相手の言葉を深く丁寧に受け止める態度を「傾聴」と呼びます。
人間関係を築く上で欠かせない「聞く力」については、古くから多くの言葉が残されています。
真剣に話を聞く基本姿勢から、耳の痛い忠告を受け入れる戒めまで、傾聴に関連する言葉を紹介します。

真剣に耳を傾ける基本の言葉

相手の話を漏らさず、身を入れて聞こうとする理想的な態度や姿勢です。

  • 傾耳注目(けいじちゅうもく):
    耳を傾け目を注ぐようにして、相手の話を一心に聞き入る様子。
  • 洗耳恭聴(せんじきょうちょう):
    汚れた耳を洗い清めるようにして、相手の言葉をうやうやしく聞くこと。
  • 耳を傾ける(みみをかたむける):
    相手の話や意見に真剣に向き合い、熱心に聞こうとすること。
  • 耳を澄ます(みみをすます):
    小さな音や声を聞き漏らさないように、神経を集中させて聞くこと。
  • 聞き耳を立てる(ききみみをたてる):
    聞こえてくる物音や話し声などを、注意して聞こうとすること。
  • 聞く耳を持つ(きくみみをもつ):
    相手の言葉や忠告を、素直に聞き入れて受けとめようとする態度のこと。
  • 耳を貸す(みみをかす):
    相手の相談や頼み事にすすんで応じ、話を聞いてあげること。

聞くことの価値と深い理解を示す言葉

話すことよりも聞くことを重んじる教えや、相手の心まで通じ合うような深い関係性を表します。

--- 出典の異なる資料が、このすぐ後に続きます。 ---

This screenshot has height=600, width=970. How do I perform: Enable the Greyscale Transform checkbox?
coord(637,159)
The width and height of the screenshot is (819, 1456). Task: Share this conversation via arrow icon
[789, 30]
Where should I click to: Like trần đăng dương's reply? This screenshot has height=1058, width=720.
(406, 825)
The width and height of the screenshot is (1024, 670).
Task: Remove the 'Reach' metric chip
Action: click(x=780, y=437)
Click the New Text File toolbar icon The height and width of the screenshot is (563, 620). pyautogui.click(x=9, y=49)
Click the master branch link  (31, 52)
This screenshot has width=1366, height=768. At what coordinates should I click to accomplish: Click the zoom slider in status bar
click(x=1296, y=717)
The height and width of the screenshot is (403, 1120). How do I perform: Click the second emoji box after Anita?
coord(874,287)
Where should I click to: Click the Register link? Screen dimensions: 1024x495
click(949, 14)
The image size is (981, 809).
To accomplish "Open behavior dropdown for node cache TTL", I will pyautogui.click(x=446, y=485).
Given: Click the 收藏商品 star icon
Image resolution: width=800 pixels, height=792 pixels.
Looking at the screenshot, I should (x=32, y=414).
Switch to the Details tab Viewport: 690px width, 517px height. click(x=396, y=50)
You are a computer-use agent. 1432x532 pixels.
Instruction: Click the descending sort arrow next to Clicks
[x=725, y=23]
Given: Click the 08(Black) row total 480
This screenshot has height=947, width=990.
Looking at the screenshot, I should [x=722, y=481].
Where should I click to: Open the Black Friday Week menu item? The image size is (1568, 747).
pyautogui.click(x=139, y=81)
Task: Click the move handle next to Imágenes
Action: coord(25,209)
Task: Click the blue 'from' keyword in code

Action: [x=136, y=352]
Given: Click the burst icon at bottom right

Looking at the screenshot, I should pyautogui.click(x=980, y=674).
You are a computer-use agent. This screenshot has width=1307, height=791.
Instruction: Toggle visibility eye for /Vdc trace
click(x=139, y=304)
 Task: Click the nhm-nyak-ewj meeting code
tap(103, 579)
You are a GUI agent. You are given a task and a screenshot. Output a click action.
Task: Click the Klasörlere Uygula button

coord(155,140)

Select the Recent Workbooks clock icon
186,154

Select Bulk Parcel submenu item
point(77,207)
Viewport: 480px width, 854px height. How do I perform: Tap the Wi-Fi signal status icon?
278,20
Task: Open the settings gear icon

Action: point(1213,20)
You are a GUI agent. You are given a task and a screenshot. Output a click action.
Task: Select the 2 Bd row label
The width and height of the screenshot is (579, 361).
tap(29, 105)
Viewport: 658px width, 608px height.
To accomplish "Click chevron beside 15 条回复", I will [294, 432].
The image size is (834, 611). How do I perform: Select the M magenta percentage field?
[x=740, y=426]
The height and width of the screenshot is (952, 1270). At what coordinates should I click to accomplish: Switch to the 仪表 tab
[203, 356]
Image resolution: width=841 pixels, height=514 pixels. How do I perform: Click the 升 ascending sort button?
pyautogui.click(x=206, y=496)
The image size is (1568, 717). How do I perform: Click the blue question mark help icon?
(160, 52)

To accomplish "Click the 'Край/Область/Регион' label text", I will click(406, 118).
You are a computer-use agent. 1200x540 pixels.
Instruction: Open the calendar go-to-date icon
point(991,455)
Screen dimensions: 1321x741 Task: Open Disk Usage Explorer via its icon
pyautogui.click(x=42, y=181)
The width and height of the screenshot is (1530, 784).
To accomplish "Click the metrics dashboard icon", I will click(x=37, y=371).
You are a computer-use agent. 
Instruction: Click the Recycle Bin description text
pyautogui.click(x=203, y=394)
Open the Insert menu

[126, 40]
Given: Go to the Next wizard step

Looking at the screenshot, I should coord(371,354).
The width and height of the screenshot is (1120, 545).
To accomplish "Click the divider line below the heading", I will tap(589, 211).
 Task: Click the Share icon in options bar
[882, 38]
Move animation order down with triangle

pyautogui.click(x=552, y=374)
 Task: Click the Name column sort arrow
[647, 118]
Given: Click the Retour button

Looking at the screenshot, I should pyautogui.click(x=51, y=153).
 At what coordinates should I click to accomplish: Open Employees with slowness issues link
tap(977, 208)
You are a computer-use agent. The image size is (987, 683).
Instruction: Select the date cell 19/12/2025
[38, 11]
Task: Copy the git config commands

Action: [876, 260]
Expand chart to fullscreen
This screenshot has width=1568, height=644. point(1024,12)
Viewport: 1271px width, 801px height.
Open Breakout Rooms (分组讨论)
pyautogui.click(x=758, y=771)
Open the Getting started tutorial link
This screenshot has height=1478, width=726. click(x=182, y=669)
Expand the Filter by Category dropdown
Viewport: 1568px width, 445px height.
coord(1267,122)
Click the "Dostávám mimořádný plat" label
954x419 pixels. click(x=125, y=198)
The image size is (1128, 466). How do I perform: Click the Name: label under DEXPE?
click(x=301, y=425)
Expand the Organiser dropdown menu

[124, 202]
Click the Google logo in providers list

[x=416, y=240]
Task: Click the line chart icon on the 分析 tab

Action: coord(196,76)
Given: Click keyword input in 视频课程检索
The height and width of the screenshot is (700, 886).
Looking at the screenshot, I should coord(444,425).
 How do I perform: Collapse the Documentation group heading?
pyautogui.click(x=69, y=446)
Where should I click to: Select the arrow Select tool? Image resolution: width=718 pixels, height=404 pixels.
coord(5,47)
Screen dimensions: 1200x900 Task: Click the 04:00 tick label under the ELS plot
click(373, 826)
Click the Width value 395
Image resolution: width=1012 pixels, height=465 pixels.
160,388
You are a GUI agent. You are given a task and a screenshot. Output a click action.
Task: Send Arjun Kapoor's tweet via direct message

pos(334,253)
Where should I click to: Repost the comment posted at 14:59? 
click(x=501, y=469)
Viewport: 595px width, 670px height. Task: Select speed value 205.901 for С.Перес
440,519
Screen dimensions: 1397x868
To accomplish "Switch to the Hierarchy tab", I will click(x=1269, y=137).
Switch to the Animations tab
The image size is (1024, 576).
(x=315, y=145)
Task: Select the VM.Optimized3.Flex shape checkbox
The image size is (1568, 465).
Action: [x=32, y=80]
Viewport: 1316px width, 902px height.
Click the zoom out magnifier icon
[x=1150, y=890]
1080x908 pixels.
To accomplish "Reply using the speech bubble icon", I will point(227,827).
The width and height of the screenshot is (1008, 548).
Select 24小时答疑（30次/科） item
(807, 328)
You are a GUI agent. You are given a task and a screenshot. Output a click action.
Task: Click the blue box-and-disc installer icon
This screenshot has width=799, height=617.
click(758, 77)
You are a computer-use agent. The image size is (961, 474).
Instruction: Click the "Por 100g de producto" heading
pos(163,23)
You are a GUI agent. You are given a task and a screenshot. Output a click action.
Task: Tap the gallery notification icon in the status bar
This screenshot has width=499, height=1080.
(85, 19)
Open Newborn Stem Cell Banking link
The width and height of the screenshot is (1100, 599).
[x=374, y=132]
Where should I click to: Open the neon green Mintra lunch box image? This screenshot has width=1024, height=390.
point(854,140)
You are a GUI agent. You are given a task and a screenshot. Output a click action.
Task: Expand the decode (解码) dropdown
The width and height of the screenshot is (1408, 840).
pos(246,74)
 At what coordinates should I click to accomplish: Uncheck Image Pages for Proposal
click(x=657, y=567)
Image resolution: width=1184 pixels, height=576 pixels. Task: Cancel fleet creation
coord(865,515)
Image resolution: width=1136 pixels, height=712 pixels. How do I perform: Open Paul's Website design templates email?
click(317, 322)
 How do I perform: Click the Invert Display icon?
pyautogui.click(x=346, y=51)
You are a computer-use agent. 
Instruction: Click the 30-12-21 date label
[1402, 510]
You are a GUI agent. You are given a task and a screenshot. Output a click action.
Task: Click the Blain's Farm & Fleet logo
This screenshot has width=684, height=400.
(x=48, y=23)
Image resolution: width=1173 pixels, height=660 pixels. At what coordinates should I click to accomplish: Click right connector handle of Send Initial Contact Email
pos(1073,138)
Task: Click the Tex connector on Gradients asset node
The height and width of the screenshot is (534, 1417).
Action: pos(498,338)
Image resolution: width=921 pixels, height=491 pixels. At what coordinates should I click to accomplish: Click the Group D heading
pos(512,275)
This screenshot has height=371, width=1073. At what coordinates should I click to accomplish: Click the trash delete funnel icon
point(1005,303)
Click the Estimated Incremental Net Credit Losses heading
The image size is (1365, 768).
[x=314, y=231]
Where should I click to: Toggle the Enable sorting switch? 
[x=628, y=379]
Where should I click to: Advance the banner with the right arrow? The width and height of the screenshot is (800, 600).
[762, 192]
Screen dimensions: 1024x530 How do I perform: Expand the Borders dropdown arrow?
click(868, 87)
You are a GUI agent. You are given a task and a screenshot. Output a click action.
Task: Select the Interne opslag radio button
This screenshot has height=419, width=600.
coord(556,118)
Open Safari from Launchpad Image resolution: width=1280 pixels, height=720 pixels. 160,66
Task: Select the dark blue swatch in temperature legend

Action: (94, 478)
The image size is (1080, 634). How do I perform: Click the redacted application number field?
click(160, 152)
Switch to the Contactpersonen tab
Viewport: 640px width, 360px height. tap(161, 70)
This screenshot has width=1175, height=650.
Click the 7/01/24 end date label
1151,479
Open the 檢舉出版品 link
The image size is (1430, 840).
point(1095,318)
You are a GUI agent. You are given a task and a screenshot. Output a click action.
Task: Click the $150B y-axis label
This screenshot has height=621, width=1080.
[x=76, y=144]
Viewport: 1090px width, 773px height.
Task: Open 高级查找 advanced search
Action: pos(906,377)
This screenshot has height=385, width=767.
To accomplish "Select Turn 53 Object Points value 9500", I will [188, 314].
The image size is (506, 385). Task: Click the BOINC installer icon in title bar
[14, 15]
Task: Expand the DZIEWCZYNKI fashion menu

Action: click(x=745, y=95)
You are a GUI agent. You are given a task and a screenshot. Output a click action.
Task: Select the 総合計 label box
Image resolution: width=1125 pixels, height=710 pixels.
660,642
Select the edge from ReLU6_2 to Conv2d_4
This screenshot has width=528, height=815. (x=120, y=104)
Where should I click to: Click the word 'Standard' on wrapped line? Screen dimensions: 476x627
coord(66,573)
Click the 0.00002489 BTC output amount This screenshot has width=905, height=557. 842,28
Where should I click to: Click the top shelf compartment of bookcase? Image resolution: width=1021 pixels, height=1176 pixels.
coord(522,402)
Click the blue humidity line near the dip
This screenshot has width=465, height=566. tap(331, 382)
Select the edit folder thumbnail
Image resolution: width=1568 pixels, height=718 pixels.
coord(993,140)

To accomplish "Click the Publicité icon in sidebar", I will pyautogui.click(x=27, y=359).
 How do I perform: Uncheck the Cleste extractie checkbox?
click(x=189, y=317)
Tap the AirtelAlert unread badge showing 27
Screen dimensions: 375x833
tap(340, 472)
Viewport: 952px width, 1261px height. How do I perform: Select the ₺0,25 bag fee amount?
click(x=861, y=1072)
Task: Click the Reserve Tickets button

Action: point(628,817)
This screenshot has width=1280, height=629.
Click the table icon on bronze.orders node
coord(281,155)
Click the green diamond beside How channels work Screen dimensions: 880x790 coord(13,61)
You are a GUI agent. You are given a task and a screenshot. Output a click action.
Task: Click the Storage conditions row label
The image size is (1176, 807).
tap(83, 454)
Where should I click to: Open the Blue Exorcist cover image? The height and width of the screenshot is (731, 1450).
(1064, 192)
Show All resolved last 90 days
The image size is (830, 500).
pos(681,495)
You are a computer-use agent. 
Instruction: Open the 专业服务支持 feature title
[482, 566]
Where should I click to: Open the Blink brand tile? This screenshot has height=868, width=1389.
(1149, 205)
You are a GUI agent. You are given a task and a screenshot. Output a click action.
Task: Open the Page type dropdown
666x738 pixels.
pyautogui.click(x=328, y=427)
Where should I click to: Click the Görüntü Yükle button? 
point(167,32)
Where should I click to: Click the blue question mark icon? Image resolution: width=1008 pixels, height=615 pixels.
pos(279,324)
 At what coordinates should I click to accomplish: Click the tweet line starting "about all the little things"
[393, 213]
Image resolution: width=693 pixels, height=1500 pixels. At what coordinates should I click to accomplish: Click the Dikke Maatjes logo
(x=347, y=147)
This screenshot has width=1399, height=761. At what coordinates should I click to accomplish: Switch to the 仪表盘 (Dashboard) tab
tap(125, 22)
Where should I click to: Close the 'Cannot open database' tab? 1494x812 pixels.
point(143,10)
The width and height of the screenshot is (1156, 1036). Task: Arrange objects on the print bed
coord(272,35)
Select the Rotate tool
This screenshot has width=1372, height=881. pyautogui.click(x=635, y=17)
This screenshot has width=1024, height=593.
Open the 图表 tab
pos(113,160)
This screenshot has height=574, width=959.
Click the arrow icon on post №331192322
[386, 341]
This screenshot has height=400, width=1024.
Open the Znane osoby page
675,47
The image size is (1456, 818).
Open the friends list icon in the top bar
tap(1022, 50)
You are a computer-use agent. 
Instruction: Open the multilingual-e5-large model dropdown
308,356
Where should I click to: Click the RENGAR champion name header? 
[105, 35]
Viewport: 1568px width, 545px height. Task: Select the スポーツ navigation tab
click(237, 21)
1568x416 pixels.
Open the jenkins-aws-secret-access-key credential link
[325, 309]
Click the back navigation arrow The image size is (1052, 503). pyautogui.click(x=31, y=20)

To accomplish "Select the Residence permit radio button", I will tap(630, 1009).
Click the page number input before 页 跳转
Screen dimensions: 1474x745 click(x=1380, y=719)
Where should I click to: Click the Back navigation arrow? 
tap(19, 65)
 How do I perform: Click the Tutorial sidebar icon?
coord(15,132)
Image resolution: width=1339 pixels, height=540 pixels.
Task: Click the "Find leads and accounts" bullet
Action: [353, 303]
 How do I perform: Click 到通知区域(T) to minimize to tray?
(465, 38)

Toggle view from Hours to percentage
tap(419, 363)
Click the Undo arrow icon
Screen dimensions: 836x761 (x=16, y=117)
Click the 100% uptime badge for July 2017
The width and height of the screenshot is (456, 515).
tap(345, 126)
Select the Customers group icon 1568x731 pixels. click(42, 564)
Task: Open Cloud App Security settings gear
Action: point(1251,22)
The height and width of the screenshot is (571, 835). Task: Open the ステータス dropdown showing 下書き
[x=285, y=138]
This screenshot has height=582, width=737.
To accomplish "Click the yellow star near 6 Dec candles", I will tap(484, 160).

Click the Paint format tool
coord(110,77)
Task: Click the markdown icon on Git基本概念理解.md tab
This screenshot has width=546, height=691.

  • 話し上手は聞き上手(はなしじょうずはききじょうず):
    話が巧みな人は相手の話を引き出すのがうまく、聞くことにも長けているということ。
  • 耳は二つ、口は一つ(みみはふたつくちはひとつ):
    人間は話すことの二倍、人の話をよく聞きなさいという戒め。
  • 聞くは一時の恥、聞かぬは一生の恥(きくはいっときのはじきかぬはいっしょうのはじ):
    知らないことを聞くのは一時の恥だが、聞かずに過ごすのは一生の恥になるという教え。
  • 一を聞いて十を知る(いちをきいてじゅうをしる):
    物事の一端を聞いただけで、その全体を深く理解するほど賢明であること。
  • 虚心坦懐(きょしんたんかい):
    心にわだかまりを持たず、先入観や偏見なしに相手の話を受け入れる状態。
  • 知音(ちいん):
    自分の心をよく理解してくれる親友のこと。
  • 三顧の礼(さんこのれい):
    地位や立場に関わらず、相手の言葉や協力を得るために礼を尽くして何度も足を運ぶこと。
  • 膝を交える(ひざをまじえる):
    互いの膝が触れ合うほど近くに寄り合って、親しく話し合うこと。
  • 相槌を打つ(あいづちをうつ):
    相手の話に調子を合わせてうなずき、聞き入っているサインを送ること。

耳の痛い忠告を受け入れる戒め

自分にとって都合の悪い話や、厳しい意見を聞き入れることの難しさと大切さを説く言葉です。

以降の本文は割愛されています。